### INSTRUCTIONS FOR THE TASK
Excluding pictures, retype the line with "Where should I" and each line that follows it to the end of the data below, word for word.

[Saved data entries]

========

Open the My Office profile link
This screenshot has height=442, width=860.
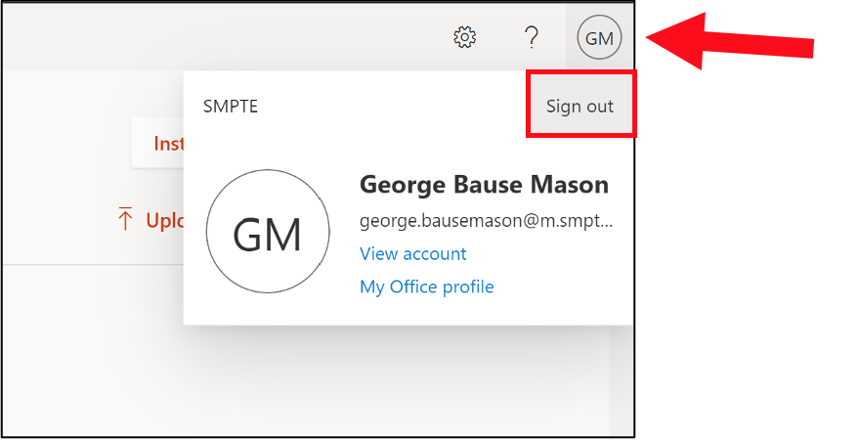click(426, 287)
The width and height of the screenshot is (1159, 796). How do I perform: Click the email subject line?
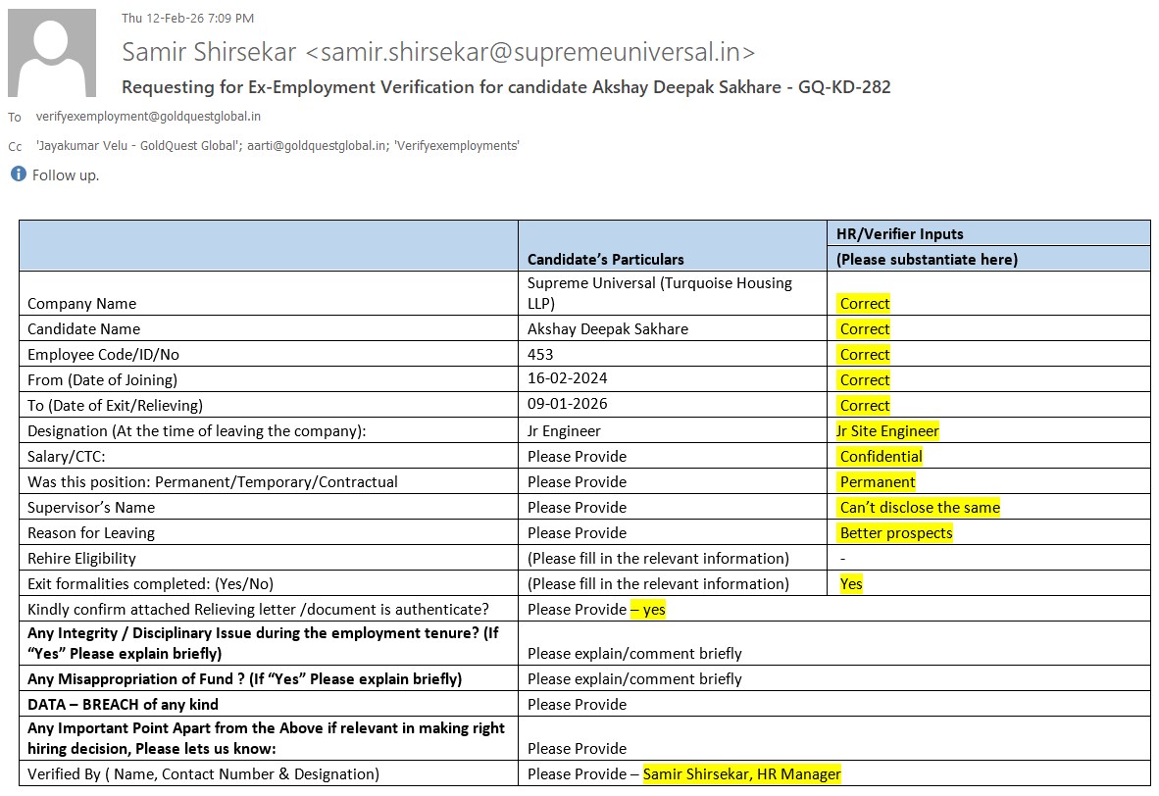coord(506,87)

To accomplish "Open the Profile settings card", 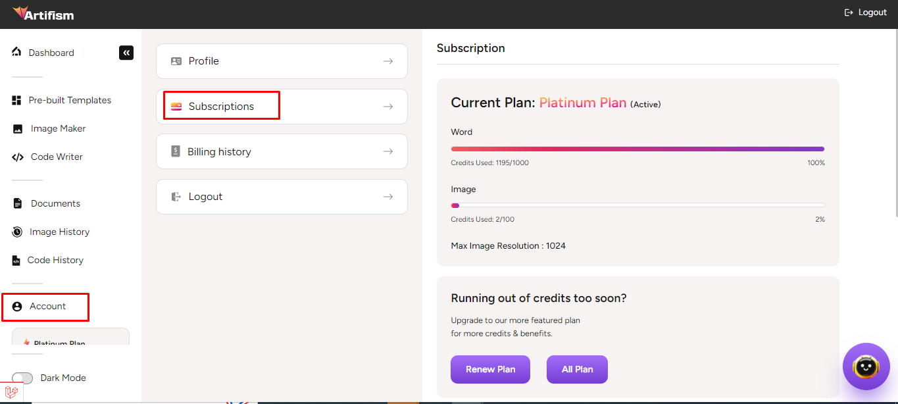I will point(282,61).
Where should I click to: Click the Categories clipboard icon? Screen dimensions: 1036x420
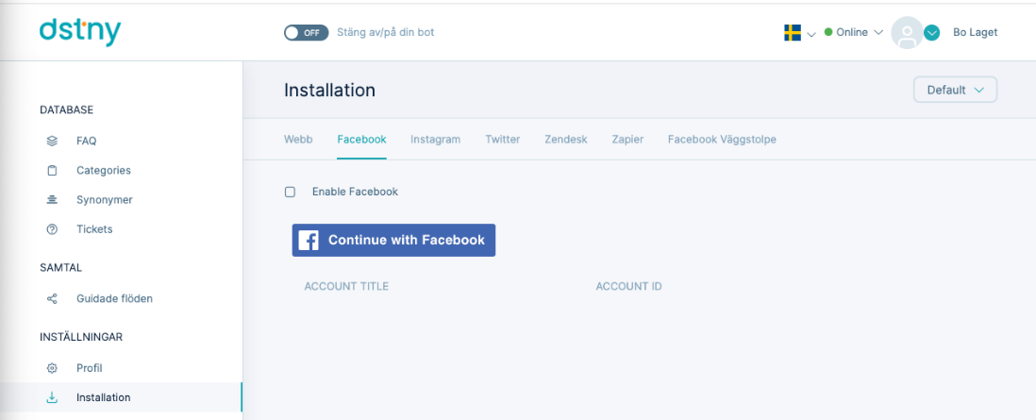click(x=52, y=170)
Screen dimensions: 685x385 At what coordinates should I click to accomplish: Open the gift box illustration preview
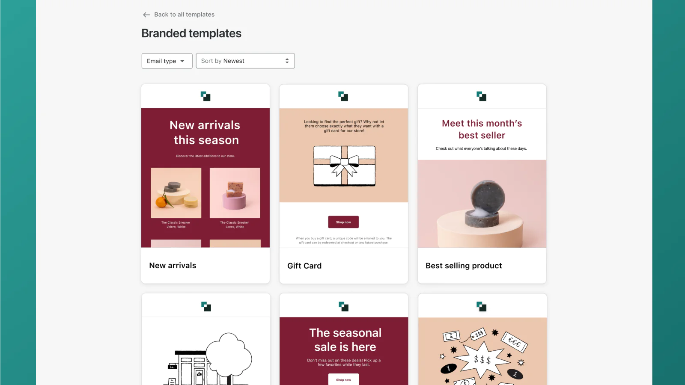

========

### EXERCISE OUTPUT
Where should I click to: Click the Categories clipboard icon? Screen dimensions: 1036x420
click(x=52, y=170)
Screen dimensions: 685x385 At what coordinates should I click to accomplish: Open the gift box illustration preview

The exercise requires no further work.